Top of EXTRACT TO READ
This was the plan that helped me shed 25 pounds a few years ago. I remembered that fact well, but not the part about how miserable and mean I got while following it. This time, I could only stay on the diet for a day.

Next up, a reasonable plan—Weight Watchers. Although I hear they’ve tweaked the approach recently, I’ve followed it enough times to know the basics. Stick with it, and the weight comes off— about as quickly as we got Osama bin Laden. I didn’t have 10 years. I didn’t even have 10 weeks.

So what did I do? Resolved every morning to limit my calories. Then, around 3 p.m., I’d tell myself that tomorrow I would be “really good” to make up for the chips, Skittles or cake I was about to eat.

Repeat, repeat, repeat—until MAYDAY when I stepped on the scale and the number was exactly the same ... down to the tenth. I stepped on again, figuring it would drop as it often does. Instead, it shot up to the next whole number.
Bottom of EXTRACT TO READ
Top of DATA EXTRACT
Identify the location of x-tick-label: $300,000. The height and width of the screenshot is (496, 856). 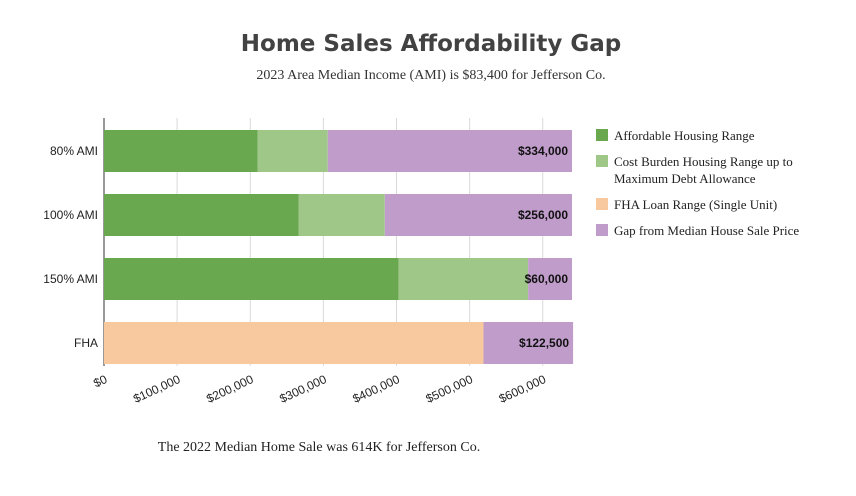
Bottom of DATA EXTRACT
- **ACTIONS TO TAKE**
1. How long could the writer stay on the diet this time, according to the text about dieting?
2. Continue the text about dieting from its last sentence.

- **EXPECTED OUTPUTS**
1. Only one day.

2.
Two thoughts entered my mind: “Gross.” And: “I want Arby’s.”

I told my husband I was heading off for my swimsuit shopping trip. Target would be overwhelming if I didn’t first stop for a beef and cheddar, I told myself. So I gobbled one up and regained a bit of self-respect.

How is that possible? Well, I only ate one curly fry from my combo order. That is like the Pope saying only one prayer when he’s carrying a rosary. My improving self-esteem propelled me past the bikinis at Target and onto the tankinis, a wise recommendation by the hubby before I left home. A long, separate top could cover my tummy without clinging, and miracles of miracles, Target, where I always like the stock until I actually try it on my body, had a complementary style. It was black with a 1950s look—thick straps, a bit of a sweetheart neckline and concealing bunches of fabric. I kept my eyes up and centered on the top, instead of down and lingering on my cottage cheese legs.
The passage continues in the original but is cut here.